The door stood blank and incomprehensible. Beyond it lay an unfathomable dread that I had no words for. And my heroes had ordered me into that wrongness. They didn’t know. If they had ever felt what I felt, they had kept it very quiet. And so had I.

“I can’t tell time!” It was a blatant lie, and Jimmy knew it.

He turned off the lawnmower and leaned on the handle. “Fine. Go with Joanne and get the clock in Mom’s bedroom.”

Down by the bank Bobby was whipping a sling blade through waist-high scrub. Joanne put her doll down. “C’mon,” she said.

And because no boy wants to be called baby, I opened the door and crept into the den.

It was dark and cluttered, the single window having long since been replaced by an air conditioner. The dark paneling was interrupted by framed photographs and an ugly painting on the wall. Light from the kitchen window seeped through the gloom. I tiptoed through the den towards that light, afraid to disturb the darkness. Joanne followed sullenly behind.

Past the kitchen was the center of the house, where dining and living rooms met the bedroom hallway. I would have to go down that hallway. I paused to listen to the house breathe.

I’ve been in a lot of houses, some occupied, some empty. There’s a special feel about an empty house, a waiting expectancy, a space to be filled. There’s another feel in a lived-in house, where the very walls take on the personality of the occupants. This house had neither. There was a whole complete family here, and the house, built expressly for that very family, cared not a whit for any of them.

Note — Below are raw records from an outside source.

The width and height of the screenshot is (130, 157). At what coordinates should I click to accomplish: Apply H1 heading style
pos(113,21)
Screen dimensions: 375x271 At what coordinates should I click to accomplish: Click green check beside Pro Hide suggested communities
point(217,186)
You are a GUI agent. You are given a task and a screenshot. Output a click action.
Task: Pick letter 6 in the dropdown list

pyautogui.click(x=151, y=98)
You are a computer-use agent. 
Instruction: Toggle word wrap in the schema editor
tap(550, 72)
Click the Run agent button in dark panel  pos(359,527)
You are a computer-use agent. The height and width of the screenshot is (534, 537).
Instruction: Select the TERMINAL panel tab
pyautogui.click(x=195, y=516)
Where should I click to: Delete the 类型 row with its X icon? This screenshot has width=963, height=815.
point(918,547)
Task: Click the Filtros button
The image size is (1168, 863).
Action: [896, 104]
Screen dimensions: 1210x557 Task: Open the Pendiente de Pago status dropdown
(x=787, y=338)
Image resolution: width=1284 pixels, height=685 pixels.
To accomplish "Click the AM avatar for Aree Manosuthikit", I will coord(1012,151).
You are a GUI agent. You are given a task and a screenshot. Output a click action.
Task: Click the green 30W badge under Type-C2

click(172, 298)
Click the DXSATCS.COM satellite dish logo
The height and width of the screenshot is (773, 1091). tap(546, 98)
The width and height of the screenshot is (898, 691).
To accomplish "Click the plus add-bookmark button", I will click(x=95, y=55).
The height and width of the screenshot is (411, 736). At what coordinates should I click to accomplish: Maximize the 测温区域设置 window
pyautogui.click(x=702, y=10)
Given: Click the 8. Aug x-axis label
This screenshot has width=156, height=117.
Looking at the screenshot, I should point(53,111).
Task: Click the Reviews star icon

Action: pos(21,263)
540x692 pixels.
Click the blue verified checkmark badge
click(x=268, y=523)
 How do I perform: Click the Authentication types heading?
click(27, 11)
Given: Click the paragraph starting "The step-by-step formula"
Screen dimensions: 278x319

It was dead. And a dead house is fundamentally wrong. I stood there in its very center. The air was thick, pressing around me like hatred, and I hated it back.

I tiptoed down the middle of the corridor, unable to breathe in the absolute stillness. As I passed the room the boys shared I peered into the open door and saw little except a teenagers’ mess and the translucent white rectangle of the curtained window beyond.

The short stretch between that bedroom and the end of the hallway was the longest distance I ever had to creep. The mean little bathroom stood off to the left, in an alcove perfect for lurking. Then there was the end, a dead end, and Aunt Margie’s room on the right.

My hand closed around the portable alarm clock by the bed, and what little thought I had left disappeared. I had a visceral need to be quit of the place. Not caring if Joanne was with me, I quick stepped out into the dark oppression, held my breath, and headed toward the kitchen light.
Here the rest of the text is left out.